---- RECORDS FOR THIS EXERCISE

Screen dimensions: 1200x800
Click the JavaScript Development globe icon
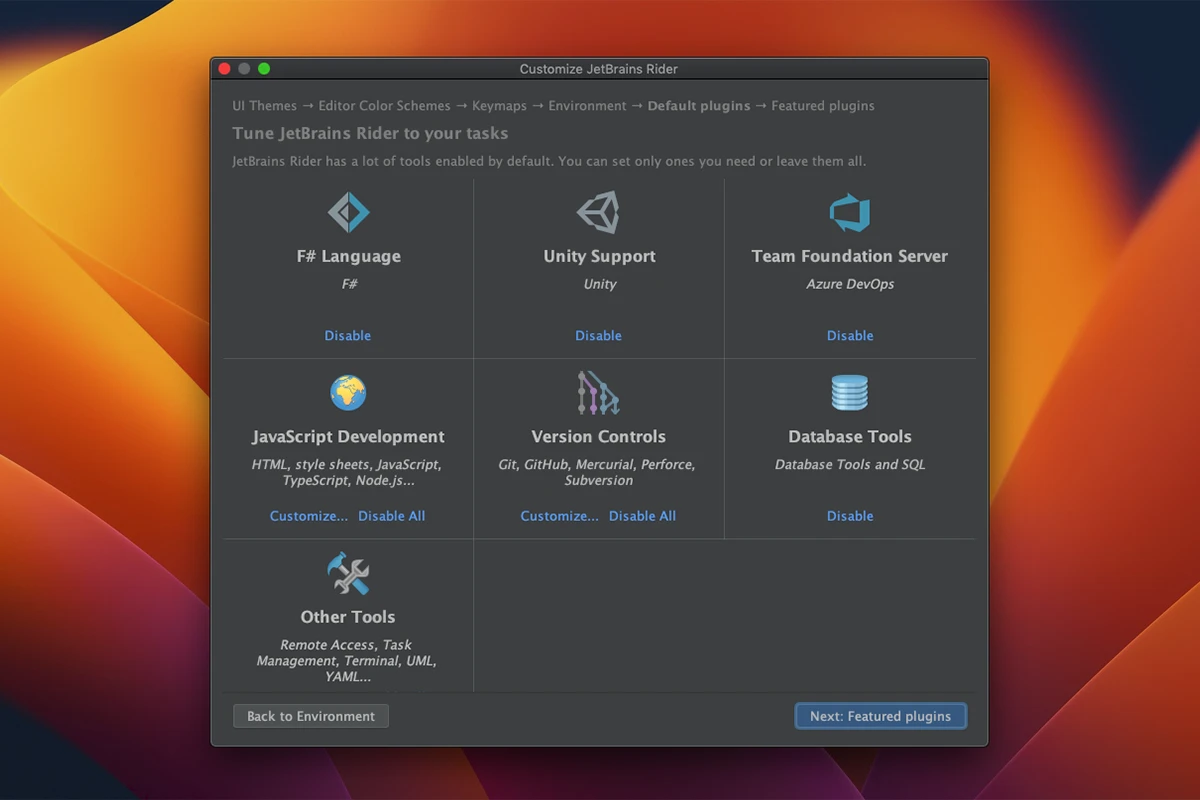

--------
---- RECORDS FOR THIS EXERCISE

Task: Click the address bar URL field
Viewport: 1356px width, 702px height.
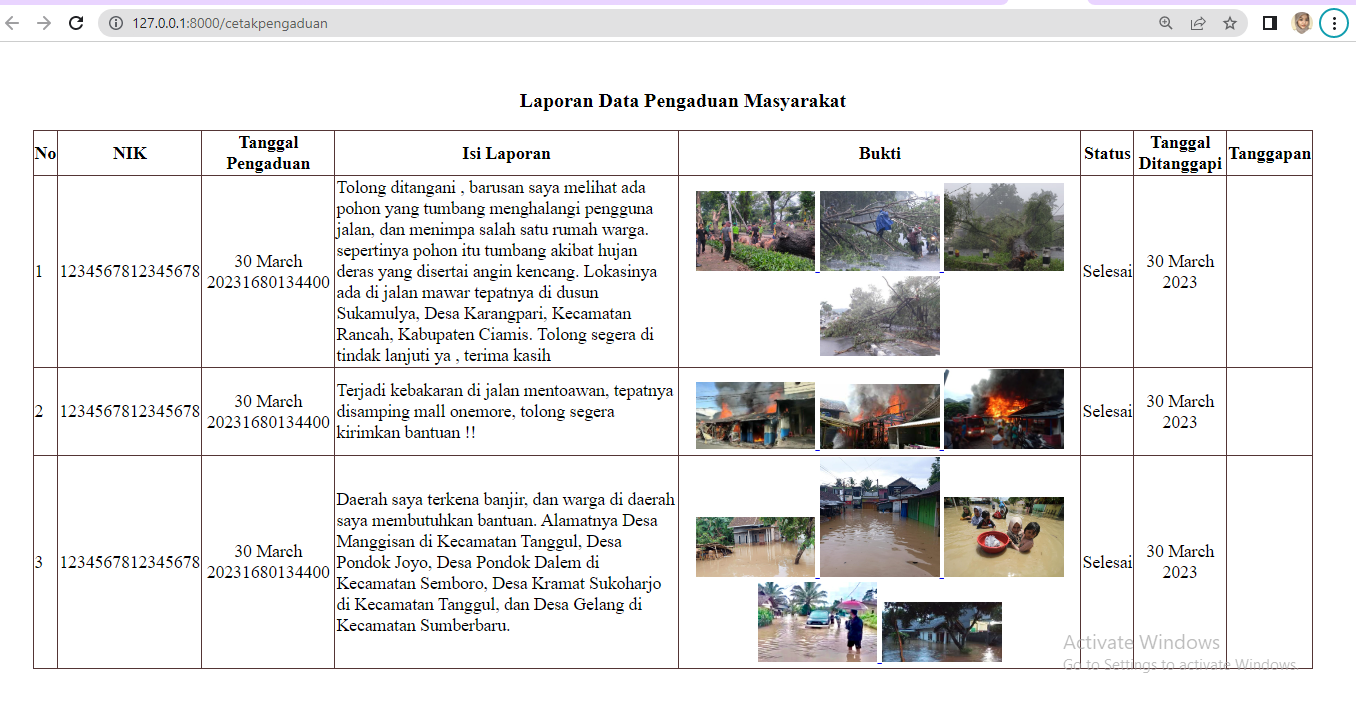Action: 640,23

--------

**PROBLEM REQUIREMENTS:** Give again, word for word, every line of the listing above from the one with "Screen dimensions: 1200x800" to the one with "Click the JavaScript Development globe icon", both inclusive, and nothing beyond them.

**RESULT FOR THIS EXERCISE:**
Screen dimensions: 1200x800
Click the JavaScript Development globe icon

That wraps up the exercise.